I guess I should show some enthusiasm about last night’s
Presidential election result. At least the
country didn’t take three steps backwards (and threaten to drag the rest of the
world with it). Of course I was enthused
when Obama first won the Presidency (for symbolic as well as policy reasons) -
in the same way that I was when Blair finally overthrew a generation of Tory (mis)rule
in my country-of-birth. But (contradict me if I am wrong!) Obama doesn’t seem
to have made much difference to ‘The State of The Union’. Large swathes of the US population still lack access to health care, a
growing proportion of US
citizens experience homelessness and it’s still more likely that a black youth
will go to prison than to university. Average life expectancy in Cuba is still higher than it is in the US . I
appreciate tht none of this is due to Obama’s lack of personal convictions – more due to
systemic inertia. It’s hard to change
things
Two things struck me about the US presidential
election. The first was how all the polls, even on the eve of the election,
said it was neck and neck. In reality Obama strolled home in all the states
that mattered. How did they get it so wrong? The second is how US politics is
shaped by issues that are completely ‘off the radar’ as far as Europeans are
concerned: the right to ‘bear arms’, the death penalty, a woman’s right to
choose about abortion and the teaching of ‘creationism’ in schools as a valid
theory of how ‘we got to where we are today’. All these are non-issues in European
society. And they seem so conflicting – if human life has 100% sanctity then
what gives the state the right to take it away – or allow its citizens to equip themselves with the
most convenient means to do so in a moment of rage or desperation? From a European perspective
US
political discourse seems rooted in a long distant past (I was
tempted to say in the Planet of the Apes – but would get flamed too much for
that). There are so many ironies from this side of the Atlantic: the US, engaged in its
‘war’ against fundamental Islamism also has its own fundamental religious
beliefs that drive policy and politics; and (as Joanna Lumley so prosaically pointed out) you can carry a gun but not light up a cigarette.

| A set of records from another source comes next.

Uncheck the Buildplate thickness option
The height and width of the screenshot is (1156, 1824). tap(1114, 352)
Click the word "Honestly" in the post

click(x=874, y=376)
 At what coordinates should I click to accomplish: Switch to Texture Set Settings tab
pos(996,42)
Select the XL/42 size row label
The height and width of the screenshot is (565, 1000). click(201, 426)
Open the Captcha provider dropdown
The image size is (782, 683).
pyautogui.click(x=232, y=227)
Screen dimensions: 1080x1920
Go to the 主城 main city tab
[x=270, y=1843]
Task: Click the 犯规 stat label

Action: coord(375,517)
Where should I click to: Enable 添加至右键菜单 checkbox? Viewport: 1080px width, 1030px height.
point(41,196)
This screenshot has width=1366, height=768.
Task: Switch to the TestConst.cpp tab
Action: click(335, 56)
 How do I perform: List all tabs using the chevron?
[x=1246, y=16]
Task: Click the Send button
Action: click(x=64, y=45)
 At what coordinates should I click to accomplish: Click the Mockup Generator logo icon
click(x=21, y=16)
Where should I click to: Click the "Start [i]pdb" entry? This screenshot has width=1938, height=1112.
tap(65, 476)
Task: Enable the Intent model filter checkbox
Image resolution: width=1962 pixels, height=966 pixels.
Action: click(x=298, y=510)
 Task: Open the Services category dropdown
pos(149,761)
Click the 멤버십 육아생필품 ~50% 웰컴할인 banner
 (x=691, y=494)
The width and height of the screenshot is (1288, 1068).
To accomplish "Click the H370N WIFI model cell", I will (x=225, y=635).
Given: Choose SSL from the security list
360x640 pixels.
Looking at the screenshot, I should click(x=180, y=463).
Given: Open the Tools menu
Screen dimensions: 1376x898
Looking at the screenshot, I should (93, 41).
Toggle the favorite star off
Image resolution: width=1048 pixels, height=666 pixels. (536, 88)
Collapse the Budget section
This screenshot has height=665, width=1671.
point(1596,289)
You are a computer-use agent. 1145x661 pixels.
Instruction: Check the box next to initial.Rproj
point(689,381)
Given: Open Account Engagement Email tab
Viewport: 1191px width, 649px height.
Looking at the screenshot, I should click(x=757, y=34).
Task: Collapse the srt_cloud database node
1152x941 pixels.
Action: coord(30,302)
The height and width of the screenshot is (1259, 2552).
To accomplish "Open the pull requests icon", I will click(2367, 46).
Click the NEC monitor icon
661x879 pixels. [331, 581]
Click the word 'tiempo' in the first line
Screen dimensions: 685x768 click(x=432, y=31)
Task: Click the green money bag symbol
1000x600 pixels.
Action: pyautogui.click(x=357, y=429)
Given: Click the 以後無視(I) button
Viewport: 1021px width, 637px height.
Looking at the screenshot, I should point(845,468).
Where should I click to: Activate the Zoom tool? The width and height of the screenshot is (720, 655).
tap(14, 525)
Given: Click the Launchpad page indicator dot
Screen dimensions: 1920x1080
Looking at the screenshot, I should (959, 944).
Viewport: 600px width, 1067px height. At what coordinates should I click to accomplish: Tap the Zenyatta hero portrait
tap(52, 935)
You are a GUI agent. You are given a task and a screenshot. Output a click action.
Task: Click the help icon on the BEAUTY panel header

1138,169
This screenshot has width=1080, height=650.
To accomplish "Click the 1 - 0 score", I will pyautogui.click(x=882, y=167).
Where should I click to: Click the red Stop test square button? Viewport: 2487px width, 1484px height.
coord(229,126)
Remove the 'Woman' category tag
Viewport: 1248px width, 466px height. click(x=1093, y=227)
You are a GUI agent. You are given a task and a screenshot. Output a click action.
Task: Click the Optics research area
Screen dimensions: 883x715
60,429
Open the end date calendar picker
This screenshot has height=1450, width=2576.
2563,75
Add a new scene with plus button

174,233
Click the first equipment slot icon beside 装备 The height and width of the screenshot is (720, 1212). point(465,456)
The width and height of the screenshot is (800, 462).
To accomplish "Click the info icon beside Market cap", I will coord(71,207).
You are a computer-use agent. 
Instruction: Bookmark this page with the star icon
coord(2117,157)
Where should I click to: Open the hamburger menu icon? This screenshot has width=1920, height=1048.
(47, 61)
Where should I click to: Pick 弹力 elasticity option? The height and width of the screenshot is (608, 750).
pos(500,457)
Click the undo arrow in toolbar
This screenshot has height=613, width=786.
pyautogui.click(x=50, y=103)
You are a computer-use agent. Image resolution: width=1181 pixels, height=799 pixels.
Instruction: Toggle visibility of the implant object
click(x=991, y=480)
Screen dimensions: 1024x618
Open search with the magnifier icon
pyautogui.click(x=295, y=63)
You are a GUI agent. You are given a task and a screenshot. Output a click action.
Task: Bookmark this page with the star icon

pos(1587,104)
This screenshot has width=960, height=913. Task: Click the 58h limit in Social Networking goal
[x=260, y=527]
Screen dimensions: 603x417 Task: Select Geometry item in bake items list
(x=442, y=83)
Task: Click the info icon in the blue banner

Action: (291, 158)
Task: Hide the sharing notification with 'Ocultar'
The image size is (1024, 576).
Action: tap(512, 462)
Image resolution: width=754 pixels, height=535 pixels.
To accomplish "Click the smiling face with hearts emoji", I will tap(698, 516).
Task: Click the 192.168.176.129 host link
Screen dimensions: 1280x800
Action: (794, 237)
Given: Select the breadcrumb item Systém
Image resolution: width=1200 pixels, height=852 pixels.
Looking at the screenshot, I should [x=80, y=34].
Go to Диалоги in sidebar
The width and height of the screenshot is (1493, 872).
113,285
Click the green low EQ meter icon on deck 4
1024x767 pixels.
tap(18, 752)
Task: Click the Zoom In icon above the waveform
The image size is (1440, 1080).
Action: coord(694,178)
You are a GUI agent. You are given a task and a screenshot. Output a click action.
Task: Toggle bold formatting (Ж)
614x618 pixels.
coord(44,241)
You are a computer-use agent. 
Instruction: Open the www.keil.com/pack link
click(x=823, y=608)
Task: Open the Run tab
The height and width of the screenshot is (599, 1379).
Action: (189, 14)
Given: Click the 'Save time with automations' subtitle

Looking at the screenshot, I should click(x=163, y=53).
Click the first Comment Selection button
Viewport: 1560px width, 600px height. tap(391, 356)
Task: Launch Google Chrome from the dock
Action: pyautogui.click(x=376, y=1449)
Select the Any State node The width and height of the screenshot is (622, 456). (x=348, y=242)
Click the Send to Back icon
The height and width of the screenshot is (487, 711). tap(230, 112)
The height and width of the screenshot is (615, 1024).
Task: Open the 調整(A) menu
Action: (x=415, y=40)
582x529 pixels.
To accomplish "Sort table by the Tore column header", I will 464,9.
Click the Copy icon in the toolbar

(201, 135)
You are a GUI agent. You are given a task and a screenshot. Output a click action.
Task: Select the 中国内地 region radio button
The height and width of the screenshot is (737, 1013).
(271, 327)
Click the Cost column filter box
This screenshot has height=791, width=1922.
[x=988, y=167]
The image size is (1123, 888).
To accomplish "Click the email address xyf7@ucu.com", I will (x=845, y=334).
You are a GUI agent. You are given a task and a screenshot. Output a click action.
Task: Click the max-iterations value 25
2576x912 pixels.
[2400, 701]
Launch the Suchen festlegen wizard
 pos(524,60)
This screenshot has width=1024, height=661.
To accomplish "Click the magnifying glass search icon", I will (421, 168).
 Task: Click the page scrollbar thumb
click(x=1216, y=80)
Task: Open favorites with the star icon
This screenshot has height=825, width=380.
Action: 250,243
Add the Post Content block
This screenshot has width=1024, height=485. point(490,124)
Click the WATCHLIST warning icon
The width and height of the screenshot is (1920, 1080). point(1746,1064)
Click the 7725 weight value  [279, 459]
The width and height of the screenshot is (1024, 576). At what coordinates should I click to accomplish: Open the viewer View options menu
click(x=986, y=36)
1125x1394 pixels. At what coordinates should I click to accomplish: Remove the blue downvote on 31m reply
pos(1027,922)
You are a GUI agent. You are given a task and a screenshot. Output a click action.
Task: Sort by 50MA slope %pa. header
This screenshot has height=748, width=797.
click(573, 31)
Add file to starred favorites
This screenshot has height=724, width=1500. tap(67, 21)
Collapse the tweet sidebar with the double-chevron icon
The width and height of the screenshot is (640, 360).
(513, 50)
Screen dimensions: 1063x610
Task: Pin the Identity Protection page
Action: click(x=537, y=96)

And this isn't intended to demonize America or Americans. Many of the ideas / literature / music / movies/ poetry that have shaped and influenced my life came from the US. I just wish they had more sway over US political discourses.
2 comments:
I liked most of what you have observed but I would remind those who don't know their history. Let's not forget where the conservative right or how the various bible belts were born. They were born from the intolerance of Europeans that to believe something other than the religion of the day meant having your head lobbed off or burned in oil or tethered and made into something resembling pasta. Freedom of religion came at a heavy price as these people have every right to vote as everyone else in the free world. Maybe there's some irony here.
fair comment (and I like getting comments!). Indeed it is ironic that religion plays in society - sometimes a force for good, at others tyrannical. While many Europeans (including the Founding Fathers) did go to America to escape religious oppression, others went for economic reasons (to esacpe poverty and starvation.